• [What you have to do]: Reproduce the stretch of rows from the line containing "has height=702, width=1024." through the line containing "(172, 748).", both ends included, with nothing altered.

• [Provided entries]:
-- Opening Marker --

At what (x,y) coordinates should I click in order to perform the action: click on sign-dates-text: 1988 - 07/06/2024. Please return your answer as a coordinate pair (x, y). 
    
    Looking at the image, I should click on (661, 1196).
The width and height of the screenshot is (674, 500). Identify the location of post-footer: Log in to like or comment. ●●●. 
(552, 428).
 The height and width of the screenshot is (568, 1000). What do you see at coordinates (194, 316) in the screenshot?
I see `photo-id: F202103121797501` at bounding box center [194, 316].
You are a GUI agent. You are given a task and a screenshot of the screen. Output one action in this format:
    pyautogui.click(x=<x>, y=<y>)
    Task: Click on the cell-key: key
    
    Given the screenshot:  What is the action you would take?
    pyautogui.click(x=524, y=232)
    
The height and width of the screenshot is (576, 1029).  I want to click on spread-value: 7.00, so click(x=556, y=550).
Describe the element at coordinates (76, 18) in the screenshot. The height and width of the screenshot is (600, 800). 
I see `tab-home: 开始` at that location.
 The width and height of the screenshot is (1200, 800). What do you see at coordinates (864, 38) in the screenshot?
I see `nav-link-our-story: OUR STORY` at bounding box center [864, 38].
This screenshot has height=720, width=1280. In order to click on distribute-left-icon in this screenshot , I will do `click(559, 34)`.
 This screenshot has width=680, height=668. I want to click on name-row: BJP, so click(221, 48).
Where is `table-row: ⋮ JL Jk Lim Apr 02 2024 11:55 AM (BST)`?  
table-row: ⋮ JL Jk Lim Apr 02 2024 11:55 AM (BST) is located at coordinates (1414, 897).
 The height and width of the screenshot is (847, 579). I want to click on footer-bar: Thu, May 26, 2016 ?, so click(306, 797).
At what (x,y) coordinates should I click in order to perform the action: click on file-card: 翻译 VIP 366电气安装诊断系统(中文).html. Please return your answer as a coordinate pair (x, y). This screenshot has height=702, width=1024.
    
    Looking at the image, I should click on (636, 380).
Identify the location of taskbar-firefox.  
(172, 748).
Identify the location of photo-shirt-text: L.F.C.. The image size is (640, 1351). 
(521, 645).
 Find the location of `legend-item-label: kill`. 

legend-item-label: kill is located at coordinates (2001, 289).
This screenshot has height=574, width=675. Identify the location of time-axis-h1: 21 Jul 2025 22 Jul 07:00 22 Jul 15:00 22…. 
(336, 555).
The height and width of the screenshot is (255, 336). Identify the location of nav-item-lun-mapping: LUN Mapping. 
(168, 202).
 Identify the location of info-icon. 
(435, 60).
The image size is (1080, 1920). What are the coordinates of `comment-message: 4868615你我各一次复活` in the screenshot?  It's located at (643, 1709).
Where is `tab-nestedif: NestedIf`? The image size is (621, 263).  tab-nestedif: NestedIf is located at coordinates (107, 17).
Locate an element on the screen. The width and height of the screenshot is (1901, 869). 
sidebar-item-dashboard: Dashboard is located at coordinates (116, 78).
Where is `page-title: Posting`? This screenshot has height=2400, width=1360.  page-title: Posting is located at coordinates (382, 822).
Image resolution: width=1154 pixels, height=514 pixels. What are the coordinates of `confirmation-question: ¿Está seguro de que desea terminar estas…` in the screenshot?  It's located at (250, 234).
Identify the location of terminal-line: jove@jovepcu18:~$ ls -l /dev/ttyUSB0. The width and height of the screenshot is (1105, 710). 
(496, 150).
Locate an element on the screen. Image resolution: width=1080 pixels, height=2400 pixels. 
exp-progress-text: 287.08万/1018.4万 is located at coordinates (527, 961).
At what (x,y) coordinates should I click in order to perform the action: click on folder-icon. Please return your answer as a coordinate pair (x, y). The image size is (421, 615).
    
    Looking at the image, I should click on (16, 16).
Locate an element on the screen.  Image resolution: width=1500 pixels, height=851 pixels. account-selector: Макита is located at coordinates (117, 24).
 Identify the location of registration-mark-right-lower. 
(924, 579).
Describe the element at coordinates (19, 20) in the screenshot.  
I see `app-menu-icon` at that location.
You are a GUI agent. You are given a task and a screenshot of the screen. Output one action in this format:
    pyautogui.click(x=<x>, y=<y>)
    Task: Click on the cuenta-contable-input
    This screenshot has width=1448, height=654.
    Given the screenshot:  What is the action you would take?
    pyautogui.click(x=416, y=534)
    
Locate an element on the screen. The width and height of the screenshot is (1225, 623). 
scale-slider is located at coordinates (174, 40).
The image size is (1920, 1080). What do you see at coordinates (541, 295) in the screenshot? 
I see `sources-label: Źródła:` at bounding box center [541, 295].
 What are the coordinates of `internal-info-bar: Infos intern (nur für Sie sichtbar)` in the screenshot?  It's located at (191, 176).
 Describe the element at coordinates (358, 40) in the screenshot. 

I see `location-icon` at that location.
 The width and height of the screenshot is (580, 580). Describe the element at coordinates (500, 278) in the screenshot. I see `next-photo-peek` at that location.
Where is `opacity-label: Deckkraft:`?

-- Closing Marker --

• [Final answer]:
At what (x,y) coordinates should I click in order to perform the action: click on file-card: 翻译 VIP 366电气安装诊断系统(中文).html. Please return your answer as a coordinate pair (x, y). This screenshot has height=702, width=1024.
    
    Looking at the image, I should click on (636, 380).
Identify the location of taskbar-firefox.  
(172, 748).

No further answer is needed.